◆ **Provided passage**:
============
O follow the history of the siege of Petersburg in outline, one should picture the Union army creeping closer and closer to the last citadel of the Confederacy. The commander of that citadel was Lee in person, and with him was a host of veterans. As months rolled by, our line of investment grew from a short streak on the east side of the town, in June, 1864, to a vast intrenched camp with lines sixteen to twenty miles long in the spring of 1865, when the final contests took place. This remarkable attenuation of the line of the Union besiegers involved the weakening of the line at every point, for reënforcements did not come forward as rapidly as there was need of them. During the autumn and winter of 1864-5 our corps, the Ninth, now commanded by Parke, held the original position first occupied the June previous. Here the Stars and Stripes had been planted by the desperate charges, made by Hancock's Second and Burnside's Ninth corps, immediately on the arrival of the army before the

town.

After the mine fiasco, July 30th, 1864, the operations of the army were confined to the single object of securing Lee's lines of communications south and south-west of the town. In August a lodgment was secured on the Weldon railroad, running into North Carolina, compelling the Confederates to use the wagon road for some miles. The right of the Union army was pushed forward on the north bank of the James, and in September General Ord took Fort Harrison, one of the outworks of Richmond. In October and November movements were made against the wagon roads between the Weldon railroad and the South Side railroad south and west of Petersburg, and the Confederate positions covering the latter railroad were attacked with some success. It was the completion of this work of cutting the South Side road that Grant was entering upon when the spring campaign was opened by the initiative of Lee.
============
◆ **Short task 1**:
According to the siege account, who took Fort Harrison in September?
◆ **Short task 2**:
Render this sentence from the siege account in Spanish: "In August a lodgment was secured on the Weldon railroad, running into North Carolina, compelling the Confederates to use the wagon road for some miles."
Rely on the siege account alone.

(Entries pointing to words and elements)
============
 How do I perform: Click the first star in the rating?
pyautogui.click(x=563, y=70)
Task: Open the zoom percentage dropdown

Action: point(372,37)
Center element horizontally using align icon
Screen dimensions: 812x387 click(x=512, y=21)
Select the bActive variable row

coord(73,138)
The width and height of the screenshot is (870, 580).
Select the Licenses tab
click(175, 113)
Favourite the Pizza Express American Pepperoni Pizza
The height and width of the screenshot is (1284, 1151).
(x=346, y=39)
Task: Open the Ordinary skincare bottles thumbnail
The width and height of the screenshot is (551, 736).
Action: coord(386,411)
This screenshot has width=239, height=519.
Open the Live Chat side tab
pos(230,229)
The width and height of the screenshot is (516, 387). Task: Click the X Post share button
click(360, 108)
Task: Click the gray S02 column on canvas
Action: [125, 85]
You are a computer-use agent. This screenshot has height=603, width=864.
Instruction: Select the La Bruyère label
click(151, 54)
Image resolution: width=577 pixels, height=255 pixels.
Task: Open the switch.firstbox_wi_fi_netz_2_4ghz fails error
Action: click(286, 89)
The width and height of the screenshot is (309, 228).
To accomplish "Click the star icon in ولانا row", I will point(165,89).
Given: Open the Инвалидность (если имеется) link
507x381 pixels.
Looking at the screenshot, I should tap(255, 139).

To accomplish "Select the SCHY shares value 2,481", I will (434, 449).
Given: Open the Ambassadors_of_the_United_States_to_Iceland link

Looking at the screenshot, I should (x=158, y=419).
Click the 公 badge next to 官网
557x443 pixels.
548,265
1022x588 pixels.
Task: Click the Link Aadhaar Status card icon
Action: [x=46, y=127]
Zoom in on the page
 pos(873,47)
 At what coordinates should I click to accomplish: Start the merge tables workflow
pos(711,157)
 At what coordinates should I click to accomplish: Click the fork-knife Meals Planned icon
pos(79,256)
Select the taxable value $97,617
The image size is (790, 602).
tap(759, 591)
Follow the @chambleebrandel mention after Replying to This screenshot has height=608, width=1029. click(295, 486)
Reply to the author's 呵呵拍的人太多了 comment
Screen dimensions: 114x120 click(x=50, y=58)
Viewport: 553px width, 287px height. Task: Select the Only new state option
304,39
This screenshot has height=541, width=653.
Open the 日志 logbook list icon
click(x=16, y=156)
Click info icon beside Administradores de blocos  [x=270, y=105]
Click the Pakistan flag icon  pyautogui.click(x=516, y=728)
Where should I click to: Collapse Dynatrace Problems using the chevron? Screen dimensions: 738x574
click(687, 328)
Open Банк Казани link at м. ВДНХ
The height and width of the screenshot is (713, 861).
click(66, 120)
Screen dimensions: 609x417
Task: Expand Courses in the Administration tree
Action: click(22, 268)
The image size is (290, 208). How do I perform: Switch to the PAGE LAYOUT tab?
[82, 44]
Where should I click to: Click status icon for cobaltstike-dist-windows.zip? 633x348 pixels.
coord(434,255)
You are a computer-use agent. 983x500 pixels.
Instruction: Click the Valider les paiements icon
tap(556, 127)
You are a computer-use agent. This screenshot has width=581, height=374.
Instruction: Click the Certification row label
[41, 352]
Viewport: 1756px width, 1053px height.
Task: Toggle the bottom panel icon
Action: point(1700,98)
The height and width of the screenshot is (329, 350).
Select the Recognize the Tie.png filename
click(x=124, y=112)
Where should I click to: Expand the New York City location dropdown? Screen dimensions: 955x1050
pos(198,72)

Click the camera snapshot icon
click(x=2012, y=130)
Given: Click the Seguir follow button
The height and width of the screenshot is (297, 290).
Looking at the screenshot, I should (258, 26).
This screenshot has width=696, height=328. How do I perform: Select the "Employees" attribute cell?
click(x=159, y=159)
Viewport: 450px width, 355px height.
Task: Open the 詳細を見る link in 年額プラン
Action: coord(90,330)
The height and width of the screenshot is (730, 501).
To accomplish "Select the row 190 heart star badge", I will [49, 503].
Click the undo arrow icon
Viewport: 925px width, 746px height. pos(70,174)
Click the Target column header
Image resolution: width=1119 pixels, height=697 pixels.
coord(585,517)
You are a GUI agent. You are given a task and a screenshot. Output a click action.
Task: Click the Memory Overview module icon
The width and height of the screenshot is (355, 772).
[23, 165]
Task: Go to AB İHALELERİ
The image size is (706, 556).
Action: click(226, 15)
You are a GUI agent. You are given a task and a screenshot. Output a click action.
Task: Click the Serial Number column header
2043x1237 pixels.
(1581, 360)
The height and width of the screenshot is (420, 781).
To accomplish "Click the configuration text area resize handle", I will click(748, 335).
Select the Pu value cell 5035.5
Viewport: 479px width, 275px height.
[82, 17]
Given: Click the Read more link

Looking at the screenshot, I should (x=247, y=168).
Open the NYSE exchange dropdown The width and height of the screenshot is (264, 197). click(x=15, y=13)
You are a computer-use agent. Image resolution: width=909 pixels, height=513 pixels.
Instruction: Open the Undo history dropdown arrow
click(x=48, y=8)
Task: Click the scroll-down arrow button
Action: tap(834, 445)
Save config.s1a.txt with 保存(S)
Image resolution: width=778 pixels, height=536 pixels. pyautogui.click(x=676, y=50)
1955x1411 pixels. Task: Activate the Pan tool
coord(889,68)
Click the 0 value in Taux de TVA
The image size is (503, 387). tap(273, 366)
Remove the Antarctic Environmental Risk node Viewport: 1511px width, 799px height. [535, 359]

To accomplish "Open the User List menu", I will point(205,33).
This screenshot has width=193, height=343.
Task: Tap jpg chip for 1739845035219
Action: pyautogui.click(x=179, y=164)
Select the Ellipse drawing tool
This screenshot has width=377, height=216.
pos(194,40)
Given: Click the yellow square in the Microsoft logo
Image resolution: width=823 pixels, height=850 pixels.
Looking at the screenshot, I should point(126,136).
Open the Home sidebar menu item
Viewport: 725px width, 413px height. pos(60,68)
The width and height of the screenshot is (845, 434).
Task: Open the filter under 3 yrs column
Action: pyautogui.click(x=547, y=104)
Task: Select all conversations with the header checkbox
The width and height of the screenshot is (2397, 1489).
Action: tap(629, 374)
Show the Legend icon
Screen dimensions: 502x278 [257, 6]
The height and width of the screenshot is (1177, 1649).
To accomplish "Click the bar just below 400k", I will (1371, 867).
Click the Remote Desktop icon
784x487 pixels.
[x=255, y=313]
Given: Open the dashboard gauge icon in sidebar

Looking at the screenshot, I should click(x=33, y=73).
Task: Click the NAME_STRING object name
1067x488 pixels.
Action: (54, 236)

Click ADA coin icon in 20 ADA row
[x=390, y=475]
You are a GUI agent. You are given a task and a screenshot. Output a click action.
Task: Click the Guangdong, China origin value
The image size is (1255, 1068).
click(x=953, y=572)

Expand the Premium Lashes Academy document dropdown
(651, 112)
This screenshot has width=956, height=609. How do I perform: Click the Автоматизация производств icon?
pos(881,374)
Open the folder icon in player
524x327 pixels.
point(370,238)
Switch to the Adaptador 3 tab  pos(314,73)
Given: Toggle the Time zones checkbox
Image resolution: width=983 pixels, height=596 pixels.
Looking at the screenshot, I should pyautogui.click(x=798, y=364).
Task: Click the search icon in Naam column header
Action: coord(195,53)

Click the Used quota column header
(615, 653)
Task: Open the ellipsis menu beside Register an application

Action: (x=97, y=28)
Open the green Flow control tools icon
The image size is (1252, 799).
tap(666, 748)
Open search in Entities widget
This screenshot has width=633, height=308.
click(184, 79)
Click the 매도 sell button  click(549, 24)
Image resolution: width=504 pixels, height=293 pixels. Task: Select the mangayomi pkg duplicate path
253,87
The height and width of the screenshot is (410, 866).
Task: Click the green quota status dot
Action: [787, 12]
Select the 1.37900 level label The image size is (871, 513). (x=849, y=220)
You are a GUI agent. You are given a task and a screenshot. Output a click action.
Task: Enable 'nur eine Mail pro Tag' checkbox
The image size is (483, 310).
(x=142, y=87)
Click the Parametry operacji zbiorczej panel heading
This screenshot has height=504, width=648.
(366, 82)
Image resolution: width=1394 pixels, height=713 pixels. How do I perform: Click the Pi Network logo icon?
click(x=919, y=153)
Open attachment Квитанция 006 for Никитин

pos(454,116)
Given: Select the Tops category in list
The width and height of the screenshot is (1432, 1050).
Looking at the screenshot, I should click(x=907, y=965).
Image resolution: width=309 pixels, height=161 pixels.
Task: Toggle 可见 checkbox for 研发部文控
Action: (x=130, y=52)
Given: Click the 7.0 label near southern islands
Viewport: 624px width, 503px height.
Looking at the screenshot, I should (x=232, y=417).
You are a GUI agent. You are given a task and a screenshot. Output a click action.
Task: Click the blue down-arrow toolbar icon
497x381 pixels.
============
◆ **Expected answer 1**:
General Ord took Fort Harrison.

◆ **Expected answer 2**:
En agosto se aseguró una posición en el ferrocarril de Weldon, que llegaba hasta Carolina del Norte, lo que obligó a los confederados a usar el camino de carretas durante algunas millas.